> Instruction a
Reproduce the passage of the Coherence plot summary below from "They begin to" up to and including "their own homes.".

-- start of Reading text --

Coherence is an American surreal science fiction psychological thriller film directed by James Ward Byrkit in his directorial debut.[3] The film had its world debut on September 19, 2013, at the Austin Fantastic Fest and stars Emily Baldoni as a woman who must deal with strange occurrences following the close passing of a comet.[4]

Plot

Eight friends reunite at a dinner party one night in California when a comet passes. Kevin asks Emily if she wants to come with him on his business trip to Vietnam, and she doesn't say yes. Kevin's ex-girlfriend Laurie is also at the dinner, and she wants him back. A power outage occurs. The hosts have some glow sticks that they use for light, and they decide to use the blue glow sticks. Everyone goes outside and sees one house up the street that still has power. When they go back inside, a glass is broken, which they didn't notice before. Hugh and Amir go to the other house to ask to use their phone, and a few minutes later they come back with a box. Inside they find a ping-pong paddle and pictures of themselves, including one that was taken that night, with numbers written on the back. Hugh says that at the other house he saw a dinner party set for eight people.The friends realize the other house is an alternate of theirs. On a notepad, Emily writes down the numbers from the box, looking for a pattern, but they can't find one.

They begin to write a note for the other house. A man approaches the house freaking them out but he quickly leaves, they find the same note that they have written already pinned onto their door. Emily, Kevin, Mike, and Laurie decide to go to the other house to see what's happening. While there, they encounter what appear to be copies of themselves carrying red glow sticks, and both groups flee back to their own homes.

Emily's group explains to the others that they met copies of themselves, except the copies were wearing red glow sticks instead of their blue glow sticks. Hugh goes to his car and gets notes from a physics lecture. After reading those notes, they deduce that the comet has created a split reality, and that one of the realities will collapse when the comet passes. The group argues about how to deal with the other house. Mike hysterically plots to kill their doubles before the doubles can kill them. They consider stealing the physics notes from the other Hugh's car to hinder the other reality from getting the same knowledge as them. But Mike decides to blackmail the other house's Mike, to prevent them from getting the lecture notes.

It's revealed that Hugh and Amir are from the house with red glow sticks. They take the box and go back to the other house, then the Hugh and Amir with blue glow sticks return. They explain that they found two notes at the other house too. They realize that there are more than just two realities, and they switch from one house to another when they go outside and walk through a dark area. Beth is then wrongly accused of lacing the food with some ketamine that she brought.

Outside, they hear someone smash Hugh's car window, and they go out to investigate. While outside, Emily has a sweet conversation with her boyfriend, before realizing she's talking to a Kevin from a different reality, then she goes back inside. The group decides to put a random marker in front of their house. As the marker, they leave a random object and photos of themselves in a box, and on the back they write down the numbers they get from rolling dice. They check how their new numbers compare to the numbers from the other house's box, which they wrote on the notepad earlier. Emily realizes that the numbers written on this notepad aren't the same numbers she wrote on the notepad earlier. When she asks other people, she finds that Lee and Beth are the only ones whose memory matches what's written on the notepad, because they're the only ones who haven't left the house since they wrote the numbers on the notepad. Kevin and Laurie are the only ones whose memory matches Emily's memory, since they're the only ones who have traveled with her the whole time. Hugh and Amir remember a third set of numbers, since they switched realities when they switched to the red glow stick house and again when they switched to the current house. Mike remembers a fourth set of numbers, since he switched realities when he went to blackmail himself.

-- end of Reading text --

> Instruction b
Please rewrite the listing from its first line up to and including the line containing "Looking at the screenshot, I should pos(118,245).", replacing "yellow" with "green" and leaving everything else unchanged.

-- start of Record excerpts --

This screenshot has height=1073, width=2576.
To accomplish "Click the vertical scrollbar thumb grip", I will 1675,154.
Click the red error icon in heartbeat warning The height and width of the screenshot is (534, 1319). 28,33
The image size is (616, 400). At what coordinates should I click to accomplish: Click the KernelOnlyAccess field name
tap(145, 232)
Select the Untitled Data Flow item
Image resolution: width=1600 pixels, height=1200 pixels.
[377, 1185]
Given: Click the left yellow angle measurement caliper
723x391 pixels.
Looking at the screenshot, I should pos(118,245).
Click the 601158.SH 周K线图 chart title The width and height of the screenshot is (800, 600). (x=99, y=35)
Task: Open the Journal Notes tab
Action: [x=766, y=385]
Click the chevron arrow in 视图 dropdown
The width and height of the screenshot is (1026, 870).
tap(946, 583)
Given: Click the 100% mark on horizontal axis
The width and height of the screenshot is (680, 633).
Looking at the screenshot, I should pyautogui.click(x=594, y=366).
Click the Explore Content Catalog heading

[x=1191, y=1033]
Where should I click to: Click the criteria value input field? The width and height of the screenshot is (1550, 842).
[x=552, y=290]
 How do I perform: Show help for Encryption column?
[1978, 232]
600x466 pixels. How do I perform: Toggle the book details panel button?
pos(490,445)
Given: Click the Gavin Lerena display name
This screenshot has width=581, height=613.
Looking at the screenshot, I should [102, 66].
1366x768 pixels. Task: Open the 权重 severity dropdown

-- end of Record excerpts --

> Expected answer a
They begin to write a note for the other house. A man approaches the house freaking them out but he quickly leaves, they find the same note that they have written already pinned onto their door. Emily, Kevin, Mike, and Laurie decide to go to the other house to see what's happening. While there, they encounter what appear to be copies of themselves carrying red glow sticks, and both groups flee back to their own homes.

> Expected answer b
This screenshot has height=1073, width=2576.
To accomplish "Click the vertical scrollbar thumb grip", I will 1675,154.
Click the red error icon in heartbeat warning The height and width of the screenshot is (534, 1319). 28,33
The image size is (616, 400). At what coordinates should I click to accomplish: Click the KernelOnlyAccess field name
tap(145, 232)
Select the Untitled Data Flow item
Image resolution: width=1600 pixels, height=1200 pixels.
[377, 1185]
Given: Click the left green angle measurement caliper
723x391 pixels.
Looking at the screenshot, I should pos(118,245).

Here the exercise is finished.